SUPPLIED TEXT:
Wednesday, 12 August 2009

ho hum pugs bum.

Gah, lately everything's been really mixed. Dull, meh, immense, alright, completely climatic, plain boring or crap. I've discovered that Hinckley's not as shite as I thought it was. Granted I'm not completely ruling it out, it's just the simple observation that there are some aspects that are actually quite nice. I mean on Sunday it was amazing with Arch, then Monday I did sod to, Tuesday I was out with Dais again, then today it was just a bit blah. Alot of dithering around really but meh.
Annddd now I just feel kinda down and crappy. I get jealous really easily and I really hate it. It's over the most stupid, rediculous and insignificant things. I mean for effs sake, I get annoyed with Foofs 'cause my mom loves him so darn much. GAH ! He smells as well now. Foofy poop. Disgusting I tell you.

DATASET CONTENT:
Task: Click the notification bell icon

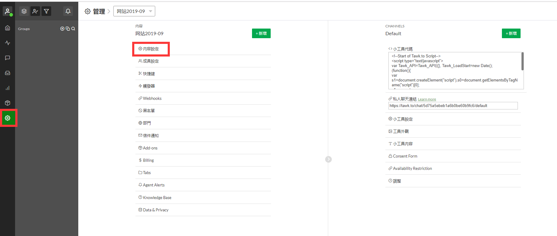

WHAT NEEDS TO BE DONE: Rewrite the blog post between "Annddd now I" and "I tell you.", inclusive, swapping "jealous" for "envious".

TASK SOLUTION:
Annddd now I just feel kinda down and crappy. I get envious really easily and I really hate it. It's over the most stupid, rediculous and insignificant things. I mean for effs sake, I get annoyed with Foofs 'cause my mom loves him so darn much. GAH ! He smells as well now. Foofy poop. Disgusting I tell you.